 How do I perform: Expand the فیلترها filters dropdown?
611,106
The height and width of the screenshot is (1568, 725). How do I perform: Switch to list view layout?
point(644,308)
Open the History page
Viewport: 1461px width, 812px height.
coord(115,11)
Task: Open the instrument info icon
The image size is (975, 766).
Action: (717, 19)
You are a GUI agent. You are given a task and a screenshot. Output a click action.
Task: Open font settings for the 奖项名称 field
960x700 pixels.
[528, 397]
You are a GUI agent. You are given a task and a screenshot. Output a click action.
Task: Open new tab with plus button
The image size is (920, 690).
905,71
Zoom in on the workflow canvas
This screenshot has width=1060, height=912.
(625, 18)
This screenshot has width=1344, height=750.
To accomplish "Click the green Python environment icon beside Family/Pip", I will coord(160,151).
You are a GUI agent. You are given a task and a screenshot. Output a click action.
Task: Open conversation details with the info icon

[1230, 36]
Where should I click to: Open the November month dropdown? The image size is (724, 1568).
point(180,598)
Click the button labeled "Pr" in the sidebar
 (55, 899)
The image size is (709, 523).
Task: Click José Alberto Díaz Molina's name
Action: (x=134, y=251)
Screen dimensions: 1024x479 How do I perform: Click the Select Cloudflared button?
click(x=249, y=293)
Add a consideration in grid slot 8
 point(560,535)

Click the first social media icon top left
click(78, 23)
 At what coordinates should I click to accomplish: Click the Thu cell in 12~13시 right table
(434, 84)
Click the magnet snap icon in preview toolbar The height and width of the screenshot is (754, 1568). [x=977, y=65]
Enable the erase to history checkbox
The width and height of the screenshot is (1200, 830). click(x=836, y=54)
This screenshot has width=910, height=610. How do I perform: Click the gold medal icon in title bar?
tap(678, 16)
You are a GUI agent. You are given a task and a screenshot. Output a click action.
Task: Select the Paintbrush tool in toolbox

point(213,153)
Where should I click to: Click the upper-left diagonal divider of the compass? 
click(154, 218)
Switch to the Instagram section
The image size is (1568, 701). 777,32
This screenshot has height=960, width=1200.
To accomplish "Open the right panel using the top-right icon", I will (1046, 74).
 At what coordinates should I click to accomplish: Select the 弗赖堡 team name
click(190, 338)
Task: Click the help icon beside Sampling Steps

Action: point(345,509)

WHAT YOU HAVE TO DO: Each record needs to be duplicated exactly as given.

ANSWER AREA:
 How do I perform: Expand the فیلترها filters dropdown?
611,106
The height and width of the screenshot is (1568, 725). How do I perform: Switch to list view layout?
point(644,308)
Open the History page
Viewport: 1461px width, 812px height.
coord(115,11)
Task: Open the instrument info icon
The image size is (975, 766).
Action: (717, 19)
You are a GUI agent. You are given a task and a screenshot. Output a click action.
Task: Open font settings for the 奖项名称 field
960x700 pixels.
[528, 397]
You are a GUI agent. You are given a task and a screenshot. Output a click action.
Task: Open new tab with plus button
The image size is (920, 690).
905,71
Zoom in on the workflow canvas
This screenshot has width=1060, height=912.
(625, 18)
This screenshot has width=1344, height=750.
To accomplish "Click the green Python environment icon beside Family/Pip", I will coord(160,151).
You are a GUI agent. You are given a task and a screenshot. Output a click action.
Task: Open conversation details with the info icon

[1230, 36]
Where should I click to: Open the November month dropdown? The image size is (724, 1568).
point(180,598)
Click the button labeled "Pr" in the sidebar
 (55, 899)
The image size is (709, 523).
Task: Click José Alberto Díaz Molina's name
Action: (x=134, y=251)
Screen dimensions: 1024x479 How do I perform: Click the Select Cloudflared button?
click(x=249, y=293)
Add a consideration in grid slot 8
 point(560,535)

Click the first social media icon top left
click(78, 23)
 At what coordinates should I click to accomplish: Click the Thu cell in 12~13시 right table
(434, 84)
Click the magnet snap icon in preview toolbar The height and width of the screenshot is (754, 1568). [x=977, y=65]
Enable the erase to history checkbox
The width and height of the screenshot is (1200, 830). click(x=836, y=54)
This screenshot has width=910, height=610. How do I perform: Click the gold medal icon in title bar?
tap(678, 16)
You are a GUI agent. You are given a task and a screenshot. Output a click action.
Task: Select the Paintbrush tool in toolbox

point(213,153)
Where should I click to: Click the upper-left diagonal divider of the compass? 
click(154, 218)
Switch to the Instagram section
The image size is (1568, 701). 777,32
This screenshot has height=960, width=1200.
To accomplish "Open the right panel using the top-right icon", I will (1046, 74).
 At what coordinates should I click to accomplish: Select the 弗赖堡 team name
click(190, 338)
Task: Click the help icon beside Sampling Steps

Action: point(345,509)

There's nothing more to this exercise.